Submissions
Submission Preparation Checklist
As part of the submission process, authors are required to check off their submission's compliance with all of the following items, and submissions may be returned to authors that do not adhere to these guidelines.- The submission has not been previously published, nor is it before another journal for consideration (or an explanation has been provided in Comments to the Editor).
- The submission file is in Microsoft Word 2003-2016 file format.
- To ensure the paper conforms to the standard of the JHCJ article template, Please download the article template. It uses a tool such as Zotero, Mendeley, or EndNote for reference management and formatting, and has chosen the Chicago Style.
- The length of the submitted paper is at least 15 pages and no more than 25 pages.
- The text adheres to the stylistic and bibliographic requirements outlined in the Author Guidelines.
- If submitting to a peer-reviewed section of the journal, the instructions in Ensuring a Blind Review have been followed.
Copyright Notice
Authors who publish with JHCJ agree to the following terms:
Authors retain copyright and grant the JHCJ right of first publication with the work simultaneously licensed under a Creative Commons Attribution 4.0 International License that allows others to share (copy and redistribute the material in any medium or format) and adapt (remix, transform, and build upon the material) the work for any purpose, even commercially with an acknowledgment of the work's authorship and initial publication in JHCJ.

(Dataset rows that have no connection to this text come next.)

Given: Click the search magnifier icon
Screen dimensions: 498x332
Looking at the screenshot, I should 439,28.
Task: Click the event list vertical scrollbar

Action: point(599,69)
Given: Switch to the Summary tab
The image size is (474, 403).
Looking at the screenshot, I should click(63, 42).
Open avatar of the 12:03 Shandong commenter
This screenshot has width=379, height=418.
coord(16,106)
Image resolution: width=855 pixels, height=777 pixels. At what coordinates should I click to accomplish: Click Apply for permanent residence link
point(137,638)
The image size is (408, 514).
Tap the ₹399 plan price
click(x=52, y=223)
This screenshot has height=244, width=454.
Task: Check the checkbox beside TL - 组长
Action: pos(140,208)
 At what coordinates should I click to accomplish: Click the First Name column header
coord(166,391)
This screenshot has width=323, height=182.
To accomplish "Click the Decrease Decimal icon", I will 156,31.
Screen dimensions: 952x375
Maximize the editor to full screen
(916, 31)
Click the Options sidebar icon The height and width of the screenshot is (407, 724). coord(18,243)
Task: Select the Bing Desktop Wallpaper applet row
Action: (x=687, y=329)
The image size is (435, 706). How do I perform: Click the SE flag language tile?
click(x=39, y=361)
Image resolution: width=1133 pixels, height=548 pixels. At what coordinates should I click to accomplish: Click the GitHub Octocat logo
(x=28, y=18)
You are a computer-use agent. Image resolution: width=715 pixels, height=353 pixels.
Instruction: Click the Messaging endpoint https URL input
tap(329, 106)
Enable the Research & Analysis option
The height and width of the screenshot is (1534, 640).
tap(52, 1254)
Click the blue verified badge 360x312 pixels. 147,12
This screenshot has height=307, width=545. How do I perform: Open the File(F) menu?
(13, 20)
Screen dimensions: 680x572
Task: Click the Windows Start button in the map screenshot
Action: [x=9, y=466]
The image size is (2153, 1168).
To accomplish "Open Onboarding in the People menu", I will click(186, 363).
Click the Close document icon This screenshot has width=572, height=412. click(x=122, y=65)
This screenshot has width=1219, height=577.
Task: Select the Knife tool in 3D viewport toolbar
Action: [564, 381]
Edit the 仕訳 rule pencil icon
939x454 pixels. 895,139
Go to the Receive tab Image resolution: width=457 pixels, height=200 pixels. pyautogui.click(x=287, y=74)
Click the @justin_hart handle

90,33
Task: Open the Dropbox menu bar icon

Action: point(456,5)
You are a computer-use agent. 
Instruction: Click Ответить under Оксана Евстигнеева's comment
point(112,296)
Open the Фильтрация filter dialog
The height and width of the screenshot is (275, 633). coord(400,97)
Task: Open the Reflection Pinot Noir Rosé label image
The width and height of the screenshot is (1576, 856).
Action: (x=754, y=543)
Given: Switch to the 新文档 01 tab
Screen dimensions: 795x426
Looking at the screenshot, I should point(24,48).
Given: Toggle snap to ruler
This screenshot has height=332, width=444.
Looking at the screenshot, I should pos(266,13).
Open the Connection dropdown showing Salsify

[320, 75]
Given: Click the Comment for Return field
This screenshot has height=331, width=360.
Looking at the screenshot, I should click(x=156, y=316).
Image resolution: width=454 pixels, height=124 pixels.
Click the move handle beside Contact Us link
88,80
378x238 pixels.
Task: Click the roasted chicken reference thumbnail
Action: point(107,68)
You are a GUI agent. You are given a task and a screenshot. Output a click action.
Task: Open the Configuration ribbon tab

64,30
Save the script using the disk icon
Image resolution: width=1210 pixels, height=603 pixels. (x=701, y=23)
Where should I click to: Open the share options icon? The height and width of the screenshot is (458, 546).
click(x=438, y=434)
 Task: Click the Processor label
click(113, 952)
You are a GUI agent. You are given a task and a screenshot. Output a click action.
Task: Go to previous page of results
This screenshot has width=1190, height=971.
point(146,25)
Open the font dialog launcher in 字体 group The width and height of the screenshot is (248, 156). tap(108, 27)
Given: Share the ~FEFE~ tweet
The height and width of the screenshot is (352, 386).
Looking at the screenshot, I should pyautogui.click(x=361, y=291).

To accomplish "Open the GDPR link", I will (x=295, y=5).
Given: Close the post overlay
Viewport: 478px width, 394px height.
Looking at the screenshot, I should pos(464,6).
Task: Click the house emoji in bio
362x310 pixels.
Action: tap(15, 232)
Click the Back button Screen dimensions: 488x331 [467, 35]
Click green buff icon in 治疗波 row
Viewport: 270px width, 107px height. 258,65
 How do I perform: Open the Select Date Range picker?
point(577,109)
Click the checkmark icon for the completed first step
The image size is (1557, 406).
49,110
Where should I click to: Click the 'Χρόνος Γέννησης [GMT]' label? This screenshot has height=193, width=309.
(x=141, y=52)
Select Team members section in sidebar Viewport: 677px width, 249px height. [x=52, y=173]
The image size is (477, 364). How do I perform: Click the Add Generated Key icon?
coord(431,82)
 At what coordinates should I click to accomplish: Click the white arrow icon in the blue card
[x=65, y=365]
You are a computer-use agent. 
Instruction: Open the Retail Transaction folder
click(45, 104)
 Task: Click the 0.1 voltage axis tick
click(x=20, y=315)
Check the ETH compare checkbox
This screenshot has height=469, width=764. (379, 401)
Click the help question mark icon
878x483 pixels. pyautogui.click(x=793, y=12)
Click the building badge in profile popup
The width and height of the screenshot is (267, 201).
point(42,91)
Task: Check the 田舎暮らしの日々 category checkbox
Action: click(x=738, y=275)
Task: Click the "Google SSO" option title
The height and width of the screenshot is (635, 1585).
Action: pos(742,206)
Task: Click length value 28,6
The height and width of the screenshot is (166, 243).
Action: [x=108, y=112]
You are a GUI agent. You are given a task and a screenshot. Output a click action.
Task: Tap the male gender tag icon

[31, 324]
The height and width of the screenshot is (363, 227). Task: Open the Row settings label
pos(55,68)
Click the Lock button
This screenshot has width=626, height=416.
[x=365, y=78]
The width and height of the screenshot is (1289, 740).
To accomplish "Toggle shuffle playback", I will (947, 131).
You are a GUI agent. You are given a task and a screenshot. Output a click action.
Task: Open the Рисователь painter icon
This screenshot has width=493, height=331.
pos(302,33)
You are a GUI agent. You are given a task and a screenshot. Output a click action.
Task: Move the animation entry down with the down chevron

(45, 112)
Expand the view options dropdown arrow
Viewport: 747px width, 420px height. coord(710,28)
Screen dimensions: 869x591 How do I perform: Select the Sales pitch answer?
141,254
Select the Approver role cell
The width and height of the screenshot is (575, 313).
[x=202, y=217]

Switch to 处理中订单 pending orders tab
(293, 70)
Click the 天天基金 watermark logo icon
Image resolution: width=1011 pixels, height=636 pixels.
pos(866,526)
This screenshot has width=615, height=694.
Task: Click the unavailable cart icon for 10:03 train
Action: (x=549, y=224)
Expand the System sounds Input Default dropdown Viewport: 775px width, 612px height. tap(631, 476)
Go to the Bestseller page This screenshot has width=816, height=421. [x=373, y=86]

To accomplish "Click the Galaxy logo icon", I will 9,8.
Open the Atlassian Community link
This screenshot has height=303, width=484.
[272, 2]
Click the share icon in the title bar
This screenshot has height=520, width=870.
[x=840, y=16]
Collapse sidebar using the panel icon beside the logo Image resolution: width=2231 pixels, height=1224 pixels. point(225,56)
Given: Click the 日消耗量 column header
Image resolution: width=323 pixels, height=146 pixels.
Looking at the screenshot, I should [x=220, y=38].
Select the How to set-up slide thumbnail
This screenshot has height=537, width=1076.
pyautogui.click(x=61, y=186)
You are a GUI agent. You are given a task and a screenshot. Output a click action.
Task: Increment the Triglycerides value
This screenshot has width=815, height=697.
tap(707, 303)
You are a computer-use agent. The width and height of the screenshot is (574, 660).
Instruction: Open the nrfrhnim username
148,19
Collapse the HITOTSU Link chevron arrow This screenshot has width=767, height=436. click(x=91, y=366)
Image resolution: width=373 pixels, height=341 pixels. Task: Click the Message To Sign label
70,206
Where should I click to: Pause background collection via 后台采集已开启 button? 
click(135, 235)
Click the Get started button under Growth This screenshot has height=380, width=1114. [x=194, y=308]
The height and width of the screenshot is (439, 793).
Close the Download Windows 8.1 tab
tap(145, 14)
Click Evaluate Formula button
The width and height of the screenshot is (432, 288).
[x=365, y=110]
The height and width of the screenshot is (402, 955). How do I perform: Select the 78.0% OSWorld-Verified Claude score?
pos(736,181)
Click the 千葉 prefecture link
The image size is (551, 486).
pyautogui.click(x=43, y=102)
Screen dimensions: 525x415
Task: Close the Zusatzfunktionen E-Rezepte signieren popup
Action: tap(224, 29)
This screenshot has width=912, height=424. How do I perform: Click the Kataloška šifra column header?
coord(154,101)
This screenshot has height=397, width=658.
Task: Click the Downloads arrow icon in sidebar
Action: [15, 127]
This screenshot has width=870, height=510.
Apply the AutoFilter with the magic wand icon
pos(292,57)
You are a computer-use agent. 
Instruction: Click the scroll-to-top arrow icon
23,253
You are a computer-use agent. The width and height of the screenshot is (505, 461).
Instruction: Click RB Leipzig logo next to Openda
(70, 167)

Authors are able to enter into separate, additional contractual arrangements for the non-exclusive distribution of the journal's published version of the work (e.g., post it to an institutional repository or publish it in a book), with an acknowledgment of its initial publication in JHCJ. Authors are permitted and encouraged to post their work online (e.g., in institutional repositories or on their website) prior to and during the submission process, as it can lead to productive exchanges, as well as earlier and greater citation of published work (See The Effect of Open Access).